The Geochemical Potential for Metabolic Processes on the Sub-Neptune Exoplanet K2-18b

TL;DR

This study assesses the potential for metabolic processes on the exoplanet K2-18b by analyzing atmospheric disequilibria, suggesting that its conditions could support life through energy-yielding chemical reactions.

Contribution

It introduces the first bioenergetic calculations for a water-rich exoplanet, exploring how atmospheric compositions could sustain metabolic activity.

Findings

Significant thermodynamic energy from CO2 hydrogenation supports methanogenesis.

Potential for amino acid synthesis under hycean conditions.

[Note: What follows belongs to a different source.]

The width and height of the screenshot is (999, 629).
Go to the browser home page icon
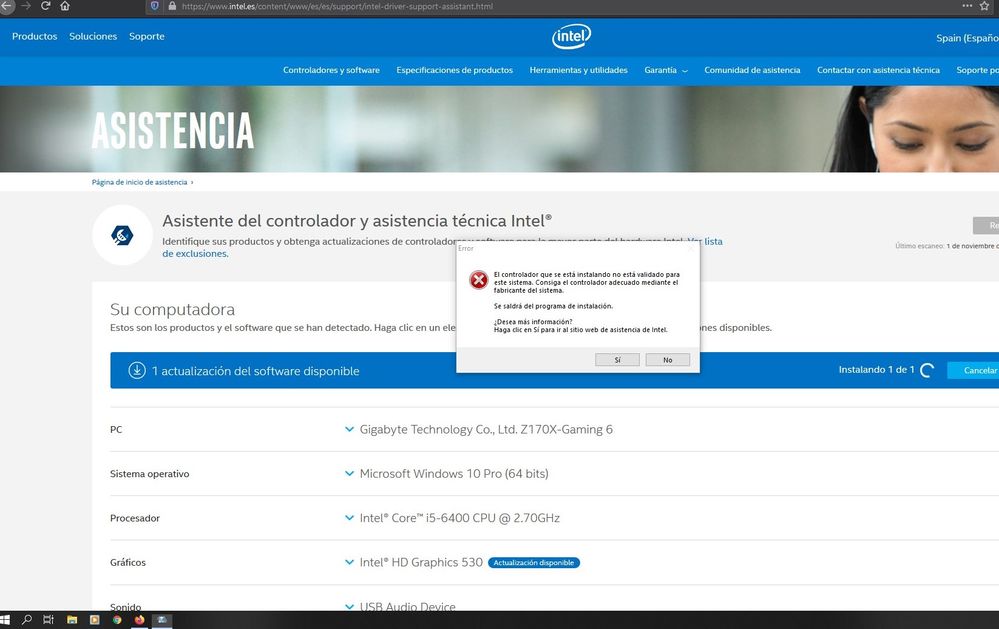tap(65, 6)
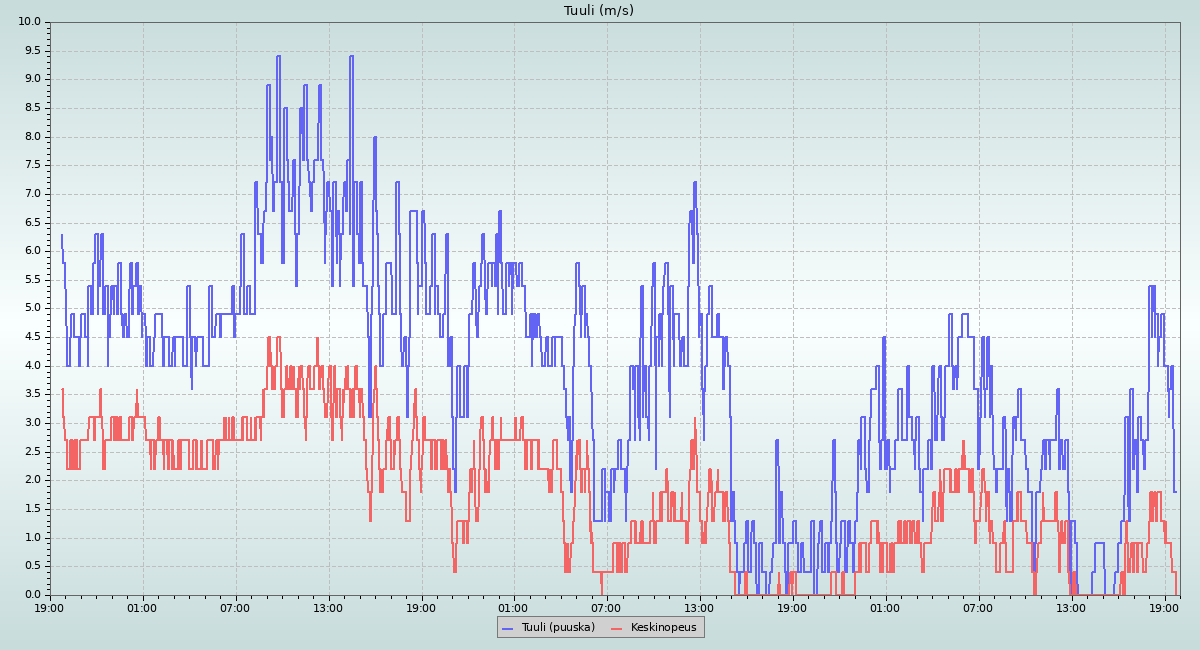Click the 1.5 y-axis tick label

coord(32,509)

Atmospheric disequilibria indicate possible habitability on K2-18b.

Abstract

Quantifying disequilibria is important to understand whether an environment could be habitable. It has been proposed that the exoplanet K2-18b has a hydrogen-rich atmosphere and a water ocean, making it a "hycean world". The James Webb Space Telescope recently made measurements of methane, CO$_2$, and possibly dimethyl sulfide (DMS) in the atmosphere of this planet. The initial interpretation of these data is that they may support the occurrence of hycean conditions. Here, I attempt to take a next step in exploring the prospects for habitability. I use constraints on the abundances of atmospheric gases to calculate how much chemical disequilibrium there could be, assuming K2-18b is a hycean world. I find that the presence of oxidized carbon species coexisting with abundant H$_2$ (1-1000 bar) at cool to warm (25-120{\deg}C) conditions creates a strong thermodynamic drive for methanogenesis. More than ~75 kJ (mol C)$^{-1}$ of free energy can be released from CO$_2$ hydrogenation. Partially oxidized carbon compounds such as DMS (if present) also have potential to provide metabolic energy, albeit in smaller quantities. Because of the thermodynamic instability of CO$_2$ under hycean conditions, other reductive reactions of CO$_2$ are likely to be favored, including the synthesis of amino acids. Glycine and alanine synthesis can be energy-releasing or at least much less costly on K2-18b than in Earth's ocean, even when NH$_3$ is scarce but not totally absent. These first bioenergetic calculations for a proposed ocean-bearing exoplanet lay new groundwork for assessing exoplanetary habitability.